### KUTIPAN TEKS
● ● ●

GURU SPIRITUAL DAN PEDUKUNAN TERMASUK TENTARA IBLIS
Bagian 1 : Iblis dan
Balatentaranya
Abu
Ishaq al-Huwaini al-Atsari
Terjemah : Abu Umamah Arif
Hidayatullah
Editor
: Eko Haryanto
Abu Ziyad
2013 – 1434,
islamhouse.com
Di riwayatkan dari Jabir bin
Abdillah radhiyallahu 'anhuma, beliau berkata: "Rasulallah Shalallahu 'alaihi wa sallam pernah
bersabda:
"Sesungguhnya Iblis mempunyai
kerajaan di atas lautan, lalu mengutus bala tentaranya (dengan tujuan
menyesatkan manusia) keseluruh penjuru. Dan bala tentara yang bisa dekat dengan
sang raja adalah mereka yang bisa meraih prestasi paling hebat, yaitu yang
paling besar peranannya dalam menyesatkan manusia.
Pada suatu ketika datang salah
seorang tentaranya, lalu melapor pada panglimannya:
"Saya telah berhasil melakukan
ini dan itu".
Lalu di jawab: "Oh kamu belum
ada apa-apanya, tidak ada yang wah darimu!
Yang kedua datang, lalu segera
melapor: "Tidaklah saya tinggalkan dua pasangan suami istri melainkan
mereka berdua sudah saling berpisah (cerai)". Maka sang raja mengatakan:
"Suruh ia menghadapku". Tatkala sudah di hadapannya ia memujinya:
"Sebaik-baik tentara adalah kamu!.
Berkata al-A'masy: "Saya
mengira beliau mengatakan: "Lalu tentara itu di jadikan sebagai
panglima".
Hadits ini shahih, di riwayatkan
oleh Imam Muslim dan Ahmad.

● ● ●

### DATA TERSIMPAN
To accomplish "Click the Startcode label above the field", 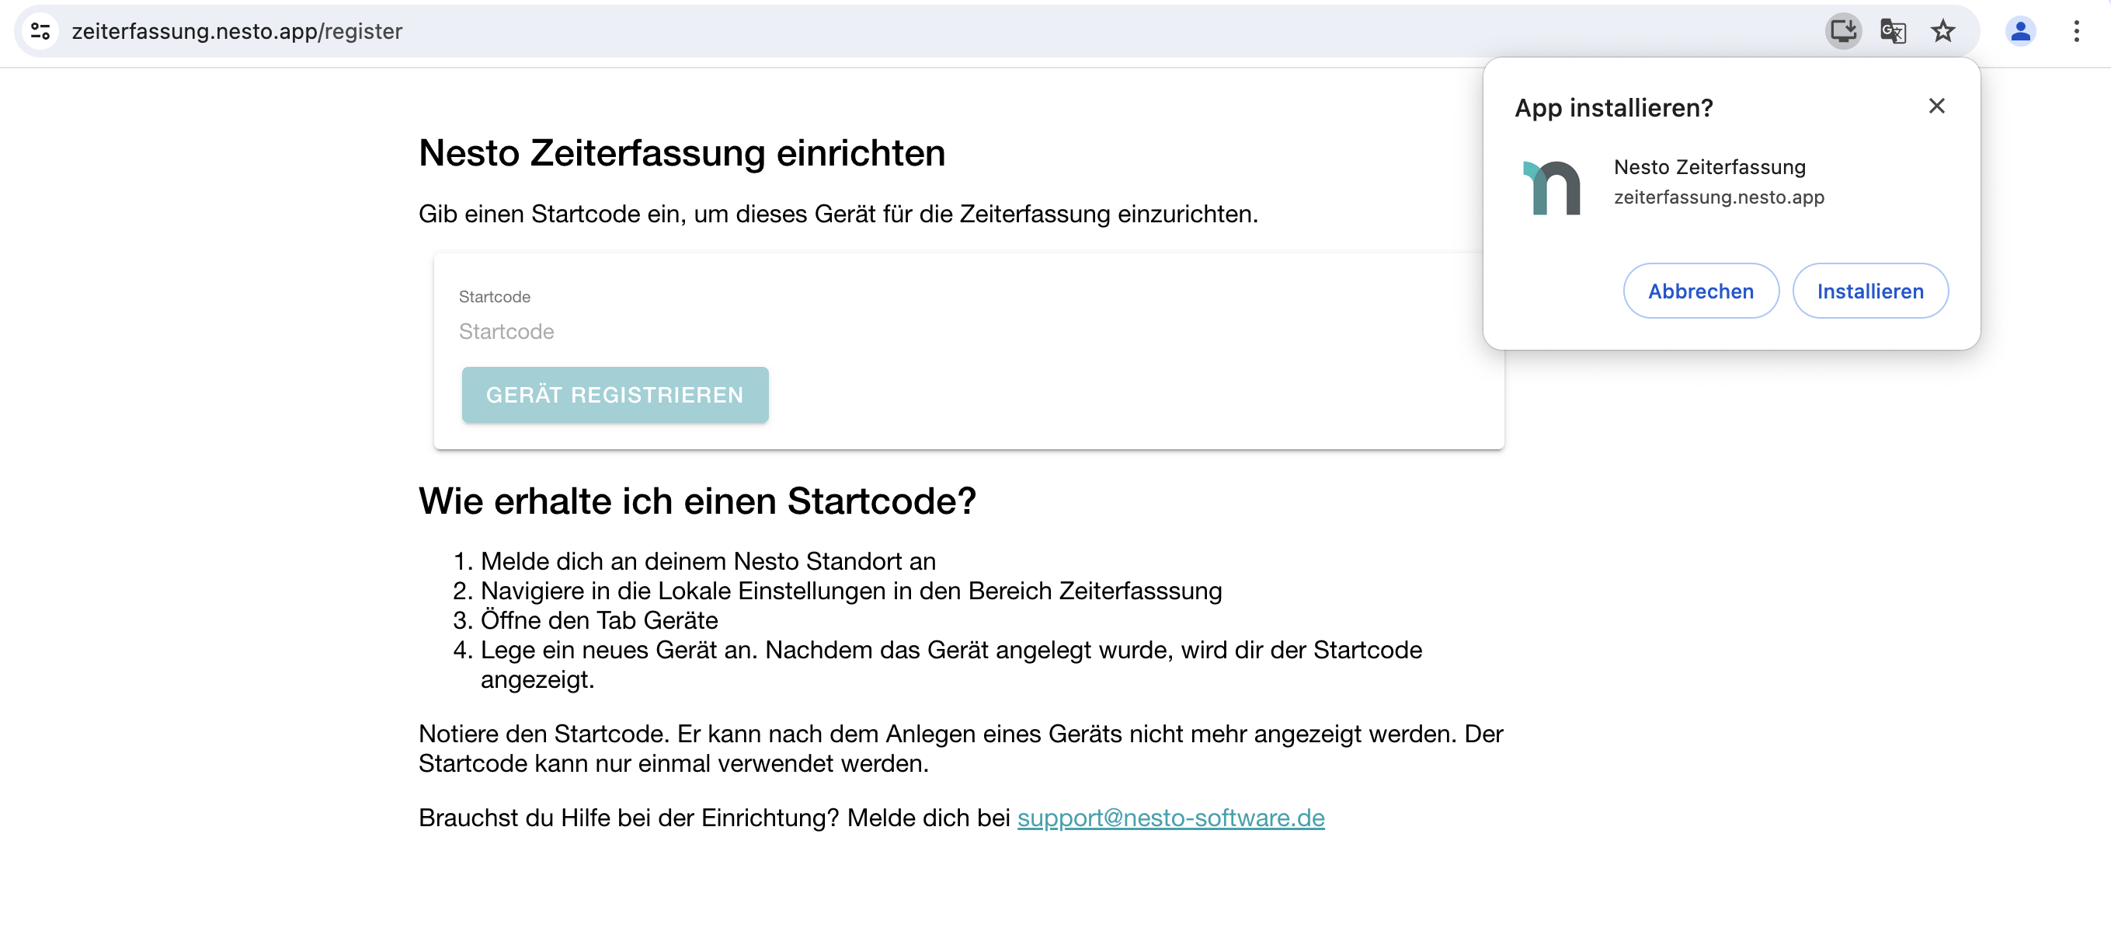I will point(494,297).
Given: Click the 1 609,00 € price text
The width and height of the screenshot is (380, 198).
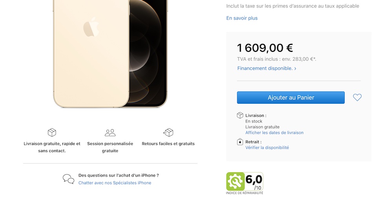Looking at the screenshot, I should point(265,48).
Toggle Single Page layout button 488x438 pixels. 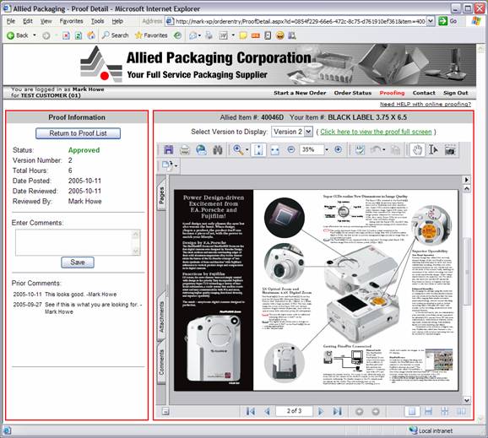point(412,411)
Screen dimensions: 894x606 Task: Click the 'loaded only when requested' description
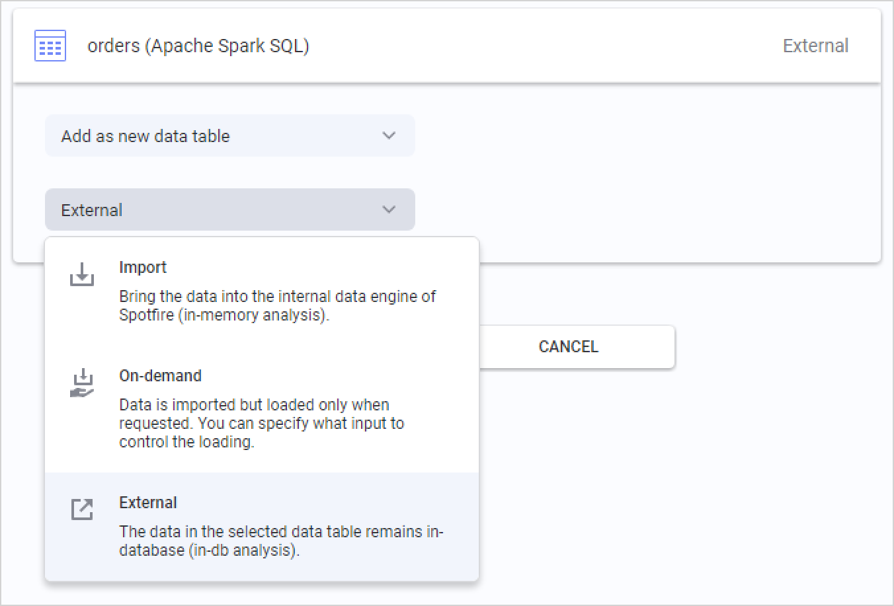pyautogui.click(x=261, y=423)
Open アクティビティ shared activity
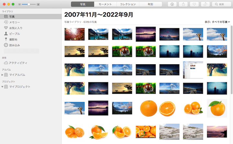This screenshot has height=144, width=233. pos(18,63)
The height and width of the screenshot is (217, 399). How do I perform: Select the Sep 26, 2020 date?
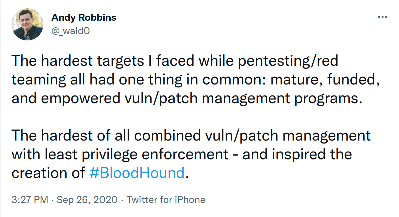[87, 200]
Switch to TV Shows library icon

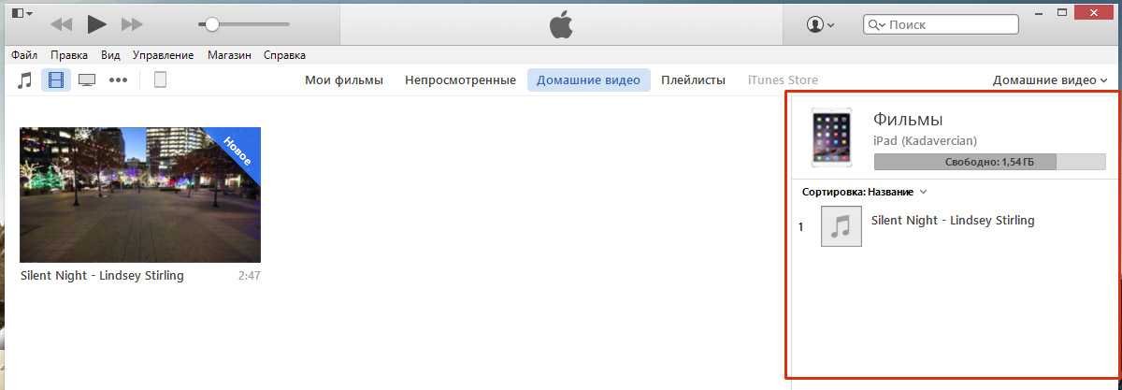tap(87, 80)
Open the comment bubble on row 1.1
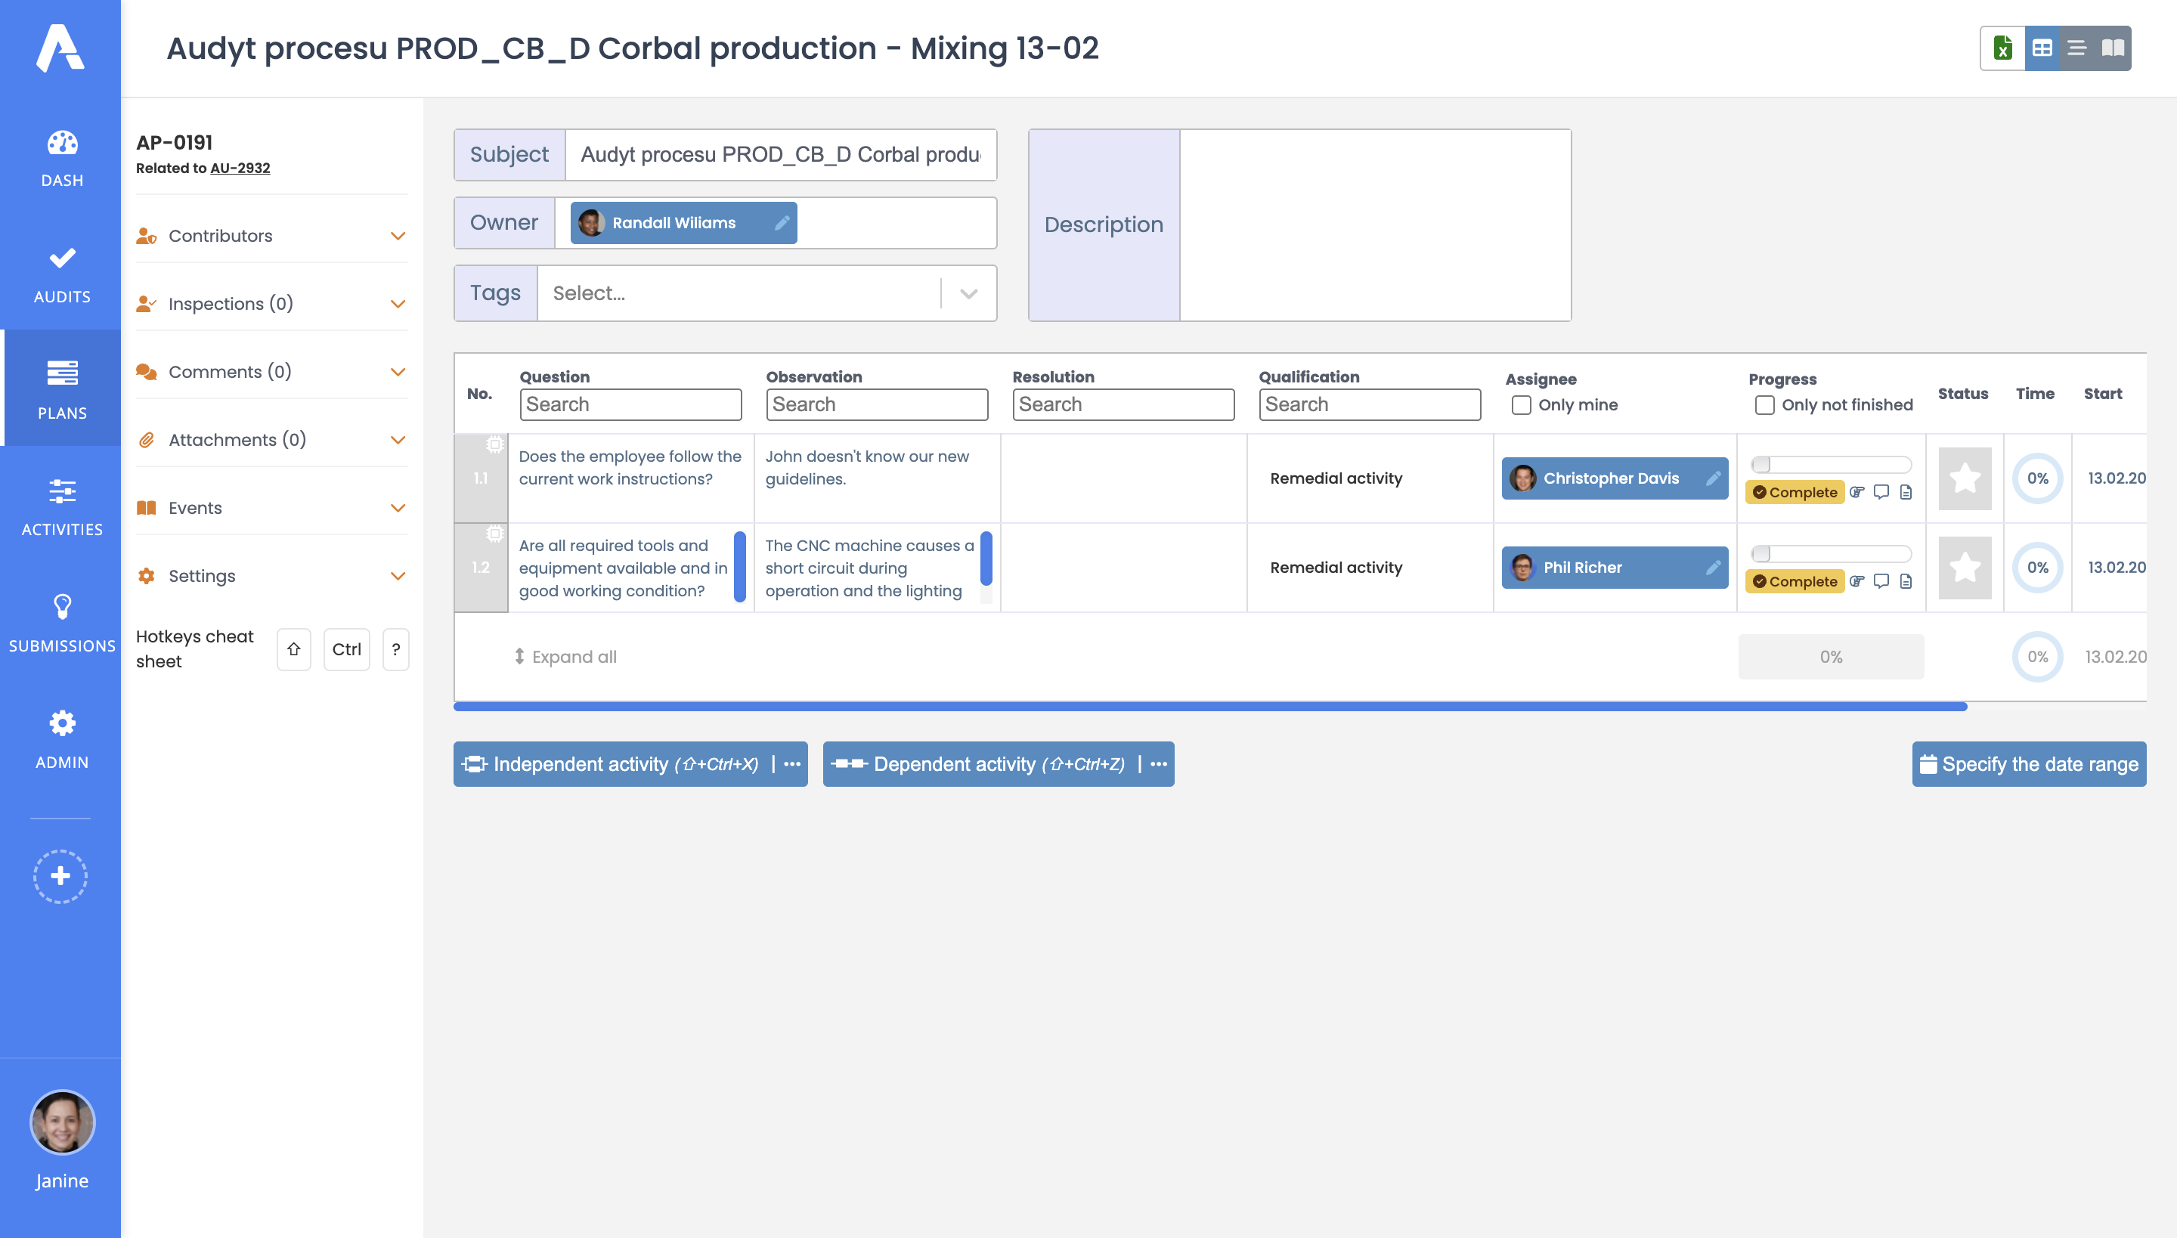 pos(1880,491)
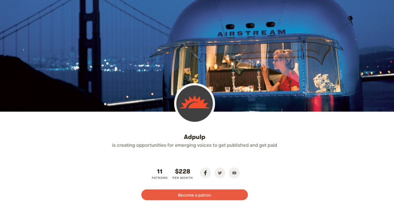Click the Become a patron button
The width and height of the screenshot is (394, 202).
[194, 195]
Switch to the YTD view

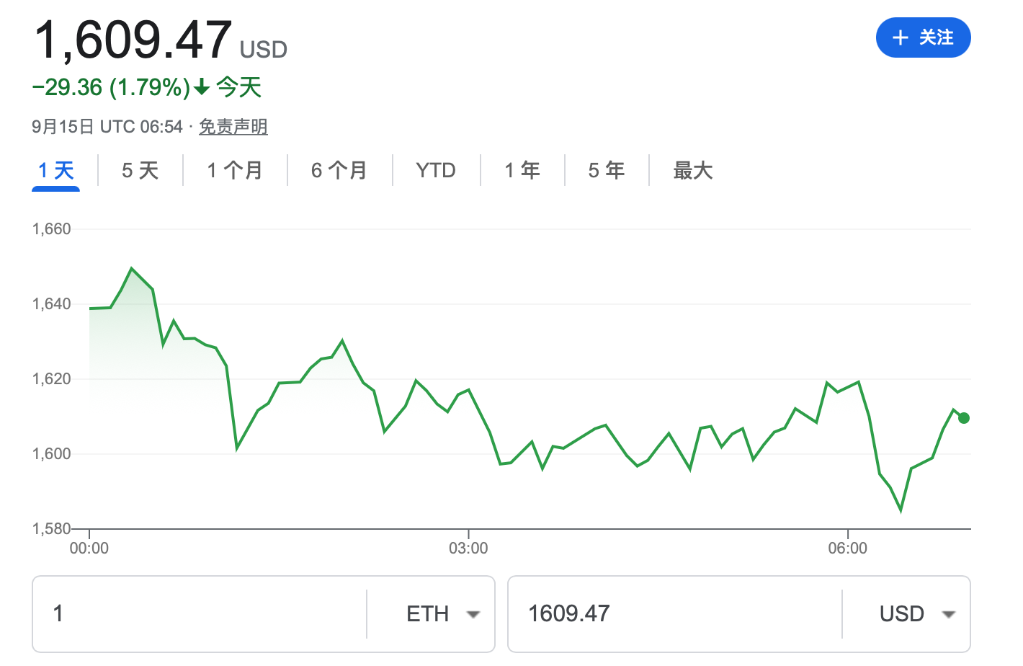pyautogui.click(x=435, y=170)
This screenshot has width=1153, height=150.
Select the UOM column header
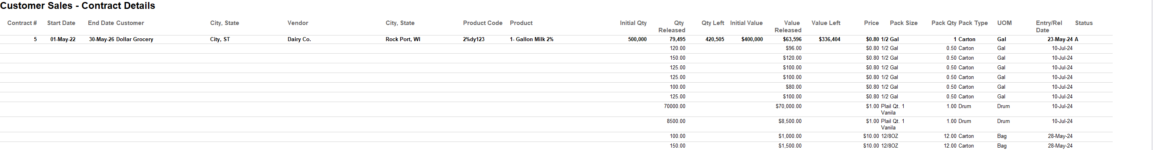tap(1004, 23)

● ● ●

Tolong tuliskan bagian kutipan teks dari "Pada suatu ketika" sampai dengan "yang wah darimu!" tanpa mengubah satu kata pun. Item-item tersebut tidak diperlukan.

### JAWABAN TUGAS
Pada suatu ketika datang salah
seorang tentaranya, lalu melapor pada panglimannya:
"Saya telah berhasil melakukan
ini dan itu".
Lalu di jawab: "Oh kamu belum
ada apa-apanya, tidak ada yang wah darimu!